According to the research paper, VALL-E can not only create high-quality personalized speech with just a three-second recording of a tilted speaker acting as an acoustic stimulus. It does this without the need for additional structural engineering, pre-designed acoustic characteristics or fine-tuning. It supports contextual learning and TTS approaches based on zero-shot prompts.

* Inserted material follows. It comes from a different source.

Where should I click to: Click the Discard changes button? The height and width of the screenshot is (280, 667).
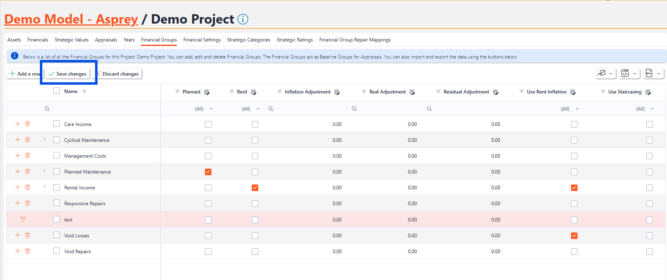119,74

Audio demonstrations of the AI model in action are provided by VALL-E. “Speaker Prompt”, one of the samples that VALL-E needs to duplicate. For comparison purposes, the “Ground Truth” is a pre-recorded excerpt from the same speaker that uses a particular phrase (sort of like the “control” in the experiment). The “Baseline” sample represents a typical example of text-to-speech synthesis, and the “VALL-E” sample represents the output of the VALL-E model.
TTS technology has been integrated into a wide range of applications and devices, such as virtual assistants like Amazon’s Alexa and Google Assistant, navigation applications, and e-learning platforms. It is also used in industries such as entertainment, advertising and customer service to create more engaging and personalized experiences.